■ **PASSAGE PROVIDED**:
────────
By any chance, does anyone know on here what the situation is with companies monitoring/restricting employees Internet surfing?
Where I work we will probably have to implement this in the near future, but I don't currently know what the rules are in Swiss concerning this level of monitoring.
There are no restrictions on monitoring as long as there is a disclaimer stating that internet usage may be monitored. Restricting internet usage is at company discretion and without notice. Email content monitoring is however not allowed.
Yes, I worked at a company who reserved the right to monitor email content. The primary objective was to archive all emails. They could also be retrieved and read if the company so desired.
So what constitutes monitoring. The potential actively monitor?
There was also a spam and profanity filter in place. Technically, if emails with bad language were filtered out, there is no limit to what could be filtered.
All places I have worked have disclaimers in place for surfing. Also it is generally against policy to surf for your own entertainment. There are a lot of webwashers and web filters in place.
It doesn't stop anyone, but I wouldn't go browsing through astalavista.
There are different things here. If you have a profanity filter in place this is an automated mechanism that reads the mail and checks it for bad language. It does not interrupt the flow of mail nor does it "open the mail" for reading. Furthermore it is not a person!
The relevant law (StGB 321 ter) starts with whomever ie a person. It does however also state that through a third party gives the possibility... which would imply if an engineer was to install the software they are liable!
Anyway the penalty is up to 3 years in prison or a fine.
If a company actually allows for reading via monitoring of mail then they are leaving themselves open for big problems - at least in Switzerland (and Germany and France and Hungary and Norway and...)
Ok thanks for all the replies. We are only looking at the web side of this...we already store and archive all emails, although currently we have plans to read/monitor the contents.
Now I guess the next question is...anyone got any recommendations for products/services to do the web monitoring?
Messagelabs is what springs to mind immediately for me, because we already use them for their virus/spam filtering. Anyone heard anything on their web monitoring product?
Does anyone else think it is funny to ask people who are possibly surfing the Internet at work... How to monitor people surfing the Internet at work???
Eire...fair point there but I work in IT, and this is research...does beg the questions of "who watches the watchers" though...
This has come from a request from uppper management, more with a mind of being able to tell users that we are monitoring, so we hopefully don't get any problems of users looking at sites they shouldn't do in work and offending others, therefore causing the company possible legal issues.
I don't think they will want to block anything in particular, rather act as a deterent.
If you just want to monitor (and potentially cache) then you have Squid and MS ISA to consider too - one free (IIRC) and one might be under licence if you're big on MS.
I realize this is a very old thread, but hopefully someone will see it.
I recently had an issue where my managers manager told one my colleagues to look at our email log for all emails sent to me over a specific period of time. He was looking specifically for an email about a cancelled order which I told him I did not receive. The order was for a computer cable. While my colleague could not see the actual email, he could see who all of the emails were from, the date and the subject.
He could also see everything that I sent or was sent to me (subject, to/from, date and time).
────────
■ **DATASET ENTRIES**:
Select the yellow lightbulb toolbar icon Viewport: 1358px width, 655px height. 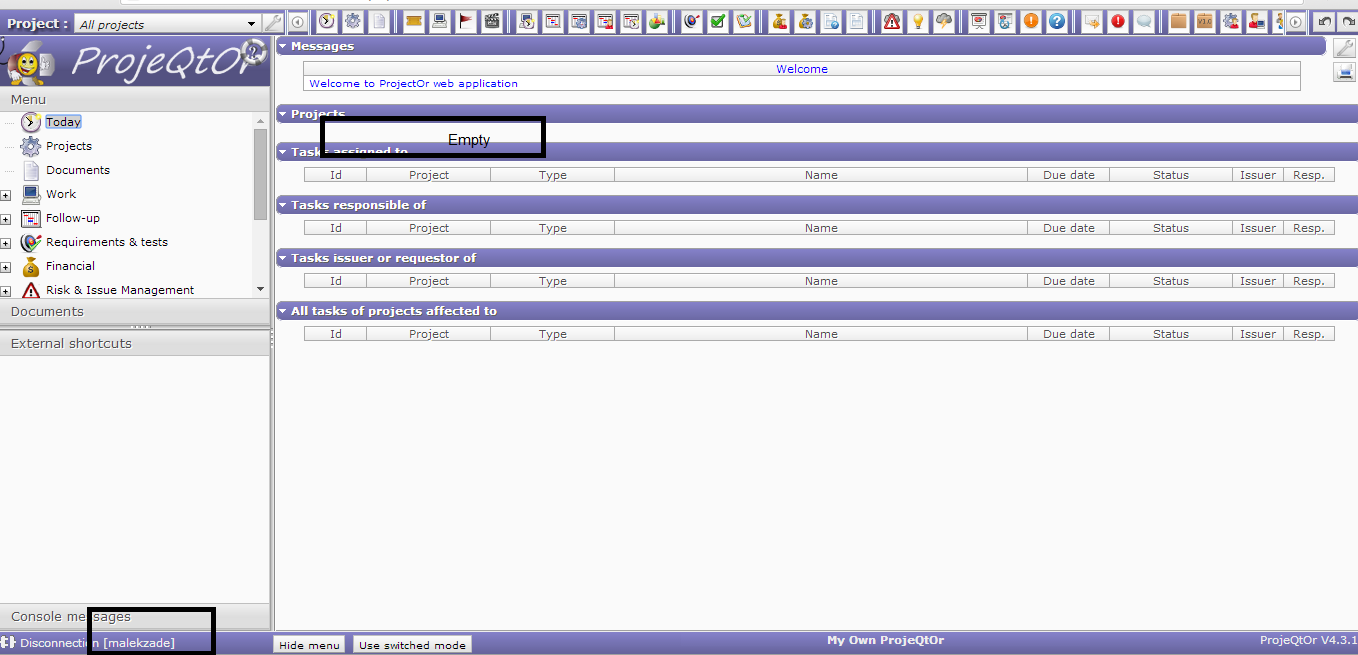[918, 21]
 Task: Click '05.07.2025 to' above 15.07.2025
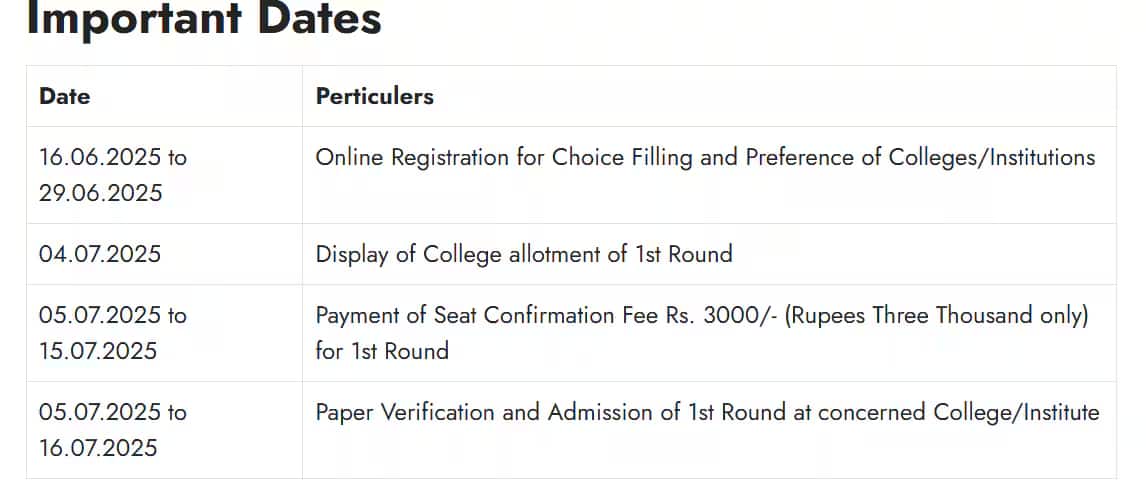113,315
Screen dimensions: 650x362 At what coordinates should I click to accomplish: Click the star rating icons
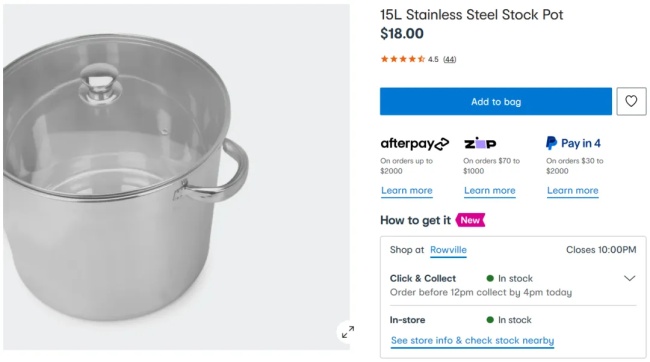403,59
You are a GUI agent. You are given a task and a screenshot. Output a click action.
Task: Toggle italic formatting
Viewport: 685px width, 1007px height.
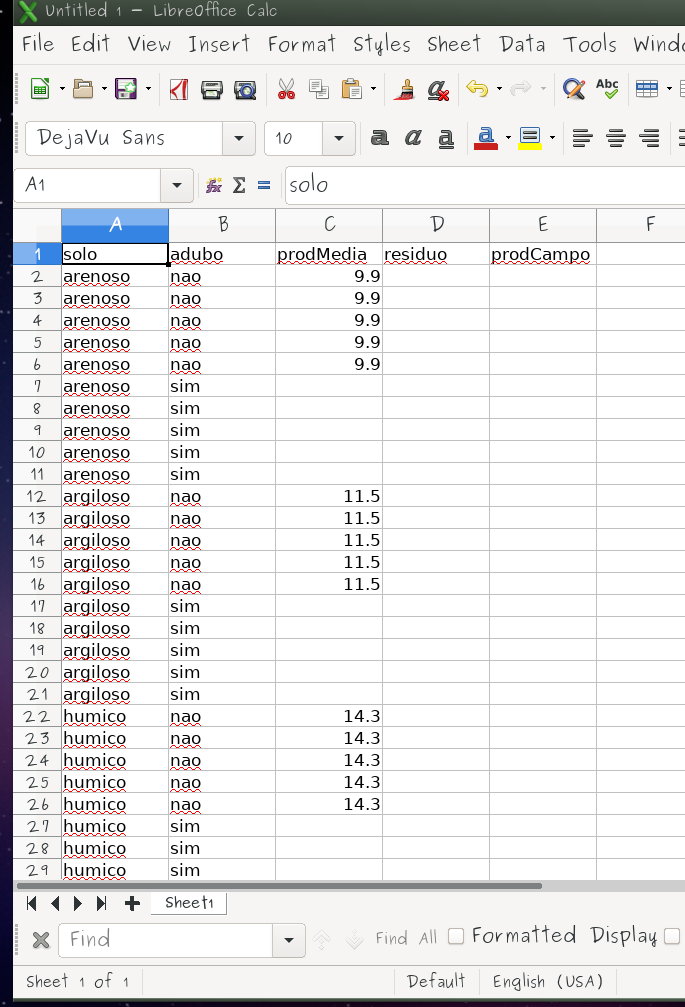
────────
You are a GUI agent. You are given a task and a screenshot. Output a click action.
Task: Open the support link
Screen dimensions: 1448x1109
────────
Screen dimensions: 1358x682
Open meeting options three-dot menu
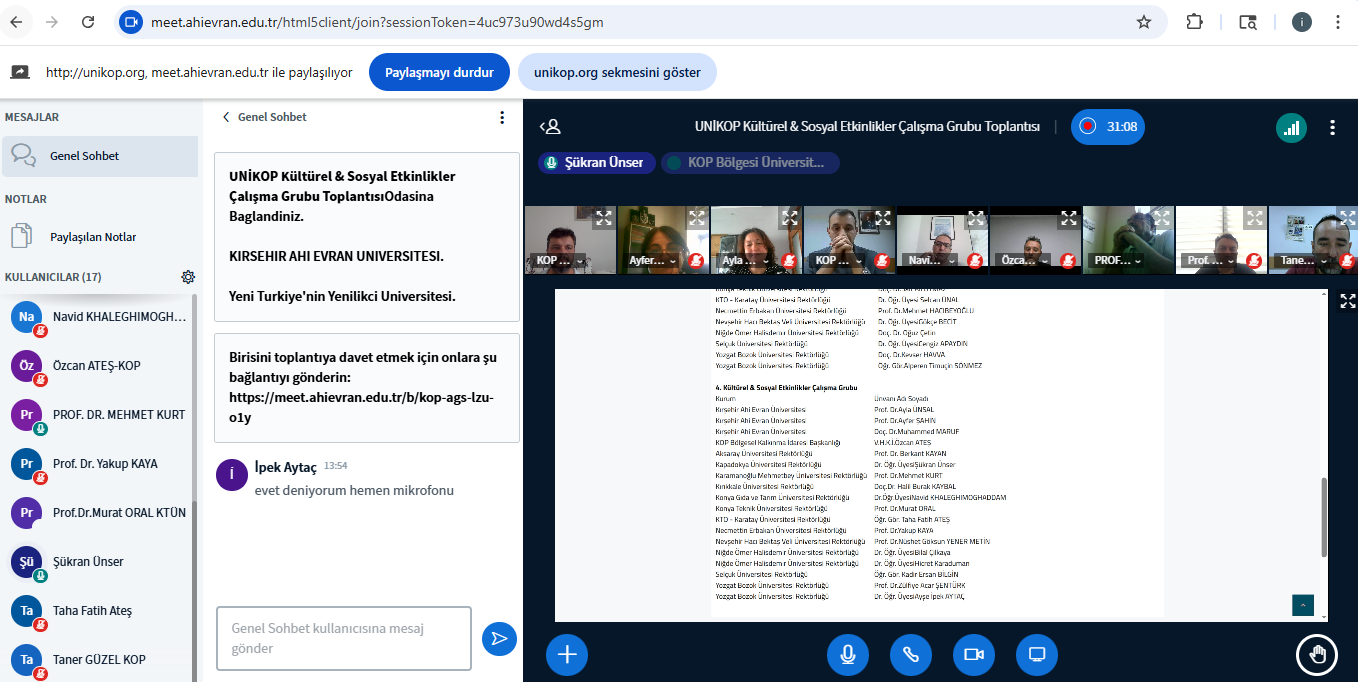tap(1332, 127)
────────
■ **TASK LIST**:
- 1) From the internet monitoring thread, copy the text from "There are no" up to and including "however not allowed.".
- 2) Answer these questions using the internet monitoring thread:
(a) Which law does the thread cite as relevant to reading email?
(b) What penalty does the thread give under that law?
(c) Why does one poster think of Messagelabs first?
- 3) List every product or service that the internet monitoring thread names as an option for web monitoring.
The rows have no connection to the internet monitoring thread.

■ **EXERCISE SOLUTIONS**:
- 1)
There are no restrictions on monitoring as long as there is a disclaimer stating that internet usage may be monitored. Restricting internet usage is at company discretion and without notice. Email content monitoring is however not allowed.

- 2)
(a) StGB 321 ter.
(b) Up to 3 years in prison or a fine.
(c) The poster's company already uses Messagelabs for virus and spam filtering.

- 3)
Messagelabs
Squid
MS ISA